» Exercise prompt: Lines from the one containing "Viewport: 585px width, 459px height." through the end of the data are to be returned exactly, and no others.

» Data records:
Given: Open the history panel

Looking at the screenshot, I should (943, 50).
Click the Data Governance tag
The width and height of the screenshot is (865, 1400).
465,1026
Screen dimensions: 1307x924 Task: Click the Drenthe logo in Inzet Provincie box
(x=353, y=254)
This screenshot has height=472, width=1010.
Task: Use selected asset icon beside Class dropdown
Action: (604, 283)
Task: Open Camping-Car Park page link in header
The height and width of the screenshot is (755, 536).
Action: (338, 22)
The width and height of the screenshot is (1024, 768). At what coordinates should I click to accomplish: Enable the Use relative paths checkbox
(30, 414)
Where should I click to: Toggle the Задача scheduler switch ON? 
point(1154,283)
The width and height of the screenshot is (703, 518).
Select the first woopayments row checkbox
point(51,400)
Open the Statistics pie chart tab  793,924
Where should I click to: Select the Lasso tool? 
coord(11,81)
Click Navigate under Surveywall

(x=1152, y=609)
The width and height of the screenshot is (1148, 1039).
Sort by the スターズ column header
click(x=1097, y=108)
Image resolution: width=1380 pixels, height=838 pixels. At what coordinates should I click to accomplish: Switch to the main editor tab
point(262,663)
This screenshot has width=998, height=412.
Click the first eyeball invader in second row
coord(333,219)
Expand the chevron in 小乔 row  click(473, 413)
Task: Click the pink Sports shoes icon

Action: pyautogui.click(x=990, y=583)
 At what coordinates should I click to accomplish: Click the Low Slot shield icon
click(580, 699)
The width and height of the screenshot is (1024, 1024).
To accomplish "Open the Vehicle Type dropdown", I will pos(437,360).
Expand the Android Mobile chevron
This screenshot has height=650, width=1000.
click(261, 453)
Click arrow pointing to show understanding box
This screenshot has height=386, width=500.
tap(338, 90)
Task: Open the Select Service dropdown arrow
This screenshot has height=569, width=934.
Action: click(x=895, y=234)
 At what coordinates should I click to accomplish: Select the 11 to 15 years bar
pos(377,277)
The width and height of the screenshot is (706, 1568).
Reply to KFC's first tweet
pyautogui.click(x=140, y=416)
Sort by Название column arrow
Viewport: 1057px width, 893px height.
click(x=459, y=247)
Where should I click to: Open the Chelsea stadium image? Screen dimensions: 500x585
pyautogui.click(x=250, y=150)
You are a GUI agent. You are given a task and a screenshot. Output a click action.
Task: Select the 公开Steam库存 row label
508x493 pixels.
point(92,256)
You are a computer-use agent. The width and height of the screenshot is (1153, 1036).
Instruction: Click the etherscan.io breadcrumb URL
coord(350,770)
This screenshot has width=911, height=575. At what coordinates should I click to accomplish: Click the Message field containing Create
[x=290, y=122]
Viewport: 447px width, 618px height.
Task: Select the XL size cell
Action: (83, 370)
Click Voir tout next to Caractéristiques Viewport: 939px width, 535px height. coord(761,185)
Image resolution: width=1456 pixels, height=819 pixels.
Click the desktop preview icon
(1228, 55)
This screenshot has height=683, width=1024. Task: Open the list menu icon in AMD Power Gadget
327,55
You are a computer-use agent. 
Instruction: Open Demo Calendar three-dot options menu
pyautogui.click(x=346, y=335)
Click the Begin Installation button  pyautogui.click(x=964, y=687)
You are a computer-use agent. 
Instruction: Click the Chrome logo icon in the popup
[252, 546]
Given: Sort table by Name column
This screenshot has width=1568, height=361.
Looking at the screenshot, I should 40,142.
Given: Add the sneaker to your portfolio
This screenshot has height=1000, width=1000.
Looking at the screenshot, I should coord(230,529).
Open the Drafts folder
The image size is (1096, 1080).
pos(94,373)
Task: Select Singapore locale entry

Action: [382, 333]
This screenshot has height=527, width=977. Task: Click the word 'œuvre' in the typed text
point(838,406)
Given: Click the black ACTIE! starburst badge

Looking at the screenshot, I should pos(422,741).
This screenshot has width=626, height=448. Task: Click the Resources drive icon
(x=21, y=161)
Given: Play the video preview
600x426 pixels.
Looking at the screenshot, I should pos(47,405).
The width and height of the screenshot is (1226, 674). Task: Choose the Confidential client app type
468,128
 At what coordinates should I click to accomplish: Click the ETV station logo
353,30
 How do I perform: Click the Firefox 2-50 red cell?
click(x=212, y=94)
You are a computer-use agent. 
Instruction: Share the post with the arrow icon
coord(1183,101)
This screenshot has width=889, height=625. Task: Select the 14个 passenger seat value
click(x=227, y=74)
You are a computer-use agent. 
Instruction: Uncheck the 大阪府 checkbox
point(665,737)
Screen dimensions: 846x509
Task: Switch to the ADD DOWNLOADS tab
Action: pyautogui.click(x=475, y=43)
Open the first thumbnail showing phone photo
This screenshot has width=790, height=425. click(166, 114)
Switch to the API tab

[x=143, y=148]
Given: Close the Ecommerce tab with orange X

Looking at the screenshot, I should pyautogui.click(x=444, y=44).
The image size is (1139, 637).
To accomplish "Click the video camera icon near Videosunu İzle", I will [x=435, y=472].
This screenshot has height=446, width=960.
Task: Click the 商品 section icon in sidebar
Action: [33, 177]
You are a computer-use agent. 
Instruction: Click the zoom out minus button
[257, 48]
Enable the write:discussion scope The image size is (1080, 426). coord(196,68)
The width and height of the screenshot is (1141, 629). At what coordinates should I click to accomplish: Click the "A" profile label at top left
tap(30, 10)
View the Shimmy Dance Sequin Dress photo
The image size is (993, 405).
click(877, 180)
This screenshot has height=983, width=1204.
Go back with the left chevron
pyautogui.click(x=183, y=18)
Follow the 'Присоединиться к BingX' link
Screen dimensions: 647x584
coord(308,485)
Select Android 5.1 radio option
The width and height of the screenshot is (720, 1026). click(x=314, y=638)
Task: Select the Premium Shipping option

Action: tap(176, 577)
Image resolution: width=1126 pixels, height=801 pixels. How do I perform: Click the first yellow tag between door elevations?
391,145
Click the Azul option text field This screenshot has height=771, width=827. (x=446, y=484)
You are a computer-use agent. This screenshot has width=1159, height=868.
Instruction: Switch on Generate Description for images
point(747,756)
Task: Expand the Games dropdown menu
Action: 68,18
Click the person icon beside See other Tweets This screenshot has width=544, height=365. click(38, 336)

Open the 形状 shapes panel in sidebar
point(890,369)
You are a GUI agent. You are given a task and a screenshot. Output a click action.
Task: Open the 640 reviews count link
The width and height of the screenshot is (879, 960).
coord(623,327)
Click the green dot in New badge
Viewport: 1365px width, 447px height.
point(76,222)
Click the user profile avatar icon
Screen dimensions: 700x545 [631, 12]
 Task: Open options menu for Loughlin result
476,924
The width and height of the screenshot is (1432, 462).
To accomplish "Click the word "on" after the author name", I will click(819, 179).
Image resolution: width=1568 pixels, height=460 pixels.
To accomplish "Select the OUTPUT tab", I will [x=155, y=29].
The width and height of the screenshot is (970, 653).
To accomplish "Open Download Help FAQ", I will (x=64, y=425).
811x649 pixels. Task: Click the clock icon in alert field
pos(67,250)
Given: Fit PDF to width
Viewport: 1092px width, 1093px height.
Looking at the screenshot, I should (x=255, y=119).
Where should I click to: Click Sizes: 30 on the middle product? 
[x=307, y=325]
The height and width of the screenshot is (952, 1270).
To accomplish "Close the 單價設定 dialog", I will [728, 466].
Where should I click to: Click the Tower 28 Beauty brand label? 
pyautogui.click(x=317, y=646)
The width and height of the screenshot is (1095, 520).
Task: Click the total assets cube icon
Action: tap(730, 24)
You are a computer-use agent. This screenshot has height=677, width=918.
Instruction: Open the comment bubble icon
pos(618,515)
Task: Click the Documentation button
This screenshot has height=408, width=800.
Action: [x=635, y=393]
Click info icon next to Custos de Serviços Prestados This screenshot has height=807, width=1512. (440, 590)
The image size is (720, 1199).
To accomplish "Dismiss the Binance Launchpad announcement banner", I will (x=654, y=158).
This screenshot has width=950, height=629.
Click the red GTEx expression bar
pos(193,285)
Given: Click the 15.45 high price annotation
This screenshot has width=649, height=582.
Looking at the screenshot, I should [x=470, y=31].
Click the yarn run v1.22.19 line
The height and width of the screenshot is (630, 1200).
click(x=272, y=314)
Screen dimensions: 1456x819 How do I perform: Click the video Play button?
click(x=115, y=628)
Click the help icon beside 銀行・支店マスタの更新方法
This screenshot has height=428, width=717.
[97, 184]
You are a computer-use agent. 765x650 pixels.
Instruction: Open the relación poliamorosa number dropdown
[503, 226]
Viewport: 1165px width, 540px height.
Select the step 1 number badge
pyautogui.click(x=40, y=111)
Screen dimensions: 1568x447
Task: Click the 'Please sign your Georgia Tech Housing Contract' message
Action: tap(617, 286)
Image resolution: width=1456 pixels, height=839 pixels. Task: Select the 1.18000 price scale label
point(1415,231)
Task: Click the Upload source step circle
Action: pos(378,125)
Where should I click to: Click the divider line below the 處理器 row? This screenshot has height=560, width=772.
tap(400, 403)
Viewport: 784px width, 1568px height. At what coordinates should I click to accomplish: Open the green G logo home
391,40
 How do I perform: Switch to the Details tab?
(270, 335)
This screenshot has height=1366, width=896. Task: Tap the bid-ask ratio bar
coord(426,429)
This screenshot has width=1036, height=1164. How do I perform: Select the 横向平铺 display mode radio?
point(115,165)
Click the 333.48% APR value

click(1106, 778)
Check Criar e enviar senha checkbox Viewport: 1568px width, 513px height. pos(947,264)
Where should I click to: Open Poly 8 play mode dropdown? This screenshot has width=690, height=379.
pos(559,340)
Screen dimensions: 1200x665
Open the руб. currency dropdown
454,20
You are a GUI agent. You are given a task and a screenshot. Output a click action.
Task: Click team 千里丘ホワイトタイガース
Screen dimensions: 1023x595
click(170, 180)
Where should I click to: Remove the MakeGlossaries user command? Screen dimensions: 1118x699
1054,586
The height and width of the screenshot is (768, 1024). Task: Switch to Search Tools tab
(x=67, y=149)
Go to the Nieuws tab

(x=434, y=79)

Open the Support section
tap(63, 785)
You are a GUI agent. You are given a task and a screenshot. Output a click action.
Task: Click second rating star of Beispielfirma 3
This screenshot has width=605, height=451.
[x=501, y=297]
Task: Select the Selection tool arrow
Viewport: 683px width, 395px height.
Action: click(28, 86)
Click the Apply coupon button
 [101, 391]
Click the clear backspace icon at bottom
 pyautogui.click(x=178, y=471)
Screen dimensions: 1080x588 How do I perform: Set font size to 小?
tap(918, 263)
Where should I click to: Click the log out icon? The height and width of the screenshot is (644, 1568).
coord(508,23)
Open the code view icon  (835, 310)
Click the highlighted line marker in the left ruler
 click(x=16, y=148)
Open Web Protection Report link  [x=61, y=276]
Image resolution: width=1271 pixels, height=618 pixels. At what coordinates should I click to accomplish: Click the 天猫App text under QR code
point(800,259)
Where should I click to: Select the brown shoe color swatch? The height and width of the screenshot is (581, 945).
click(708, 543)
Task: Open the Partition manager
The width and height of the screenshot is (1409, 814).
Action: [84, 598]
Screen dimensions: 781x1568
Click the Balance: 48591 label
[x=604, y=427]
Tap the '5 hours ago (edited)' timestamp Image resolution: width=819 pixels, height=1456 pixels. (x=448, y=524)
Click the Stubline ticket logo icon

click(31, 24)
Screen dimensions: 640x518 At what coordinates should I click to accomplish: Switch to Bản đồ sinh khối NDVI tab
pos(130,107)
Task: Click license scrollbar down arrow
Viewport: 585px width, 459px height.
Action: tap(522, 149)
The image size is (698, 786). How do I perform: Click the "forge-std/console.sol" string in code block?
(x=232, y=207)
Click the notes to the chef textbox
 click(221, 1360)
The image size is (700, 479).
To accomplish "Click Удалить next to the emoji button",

» Completed exercise:
Viewport: 585px width, 459px height.
Action: tap(522, 149)
The image size is (698, 786). How do I perform: Click the "forge-std/console.sol" string in code block?
(x=232, y=207)
Click the notes to the chef textbox
 click(221, 1360)
The image size is (700, 479).
To accomplish "Click Удалить next to the emoji button",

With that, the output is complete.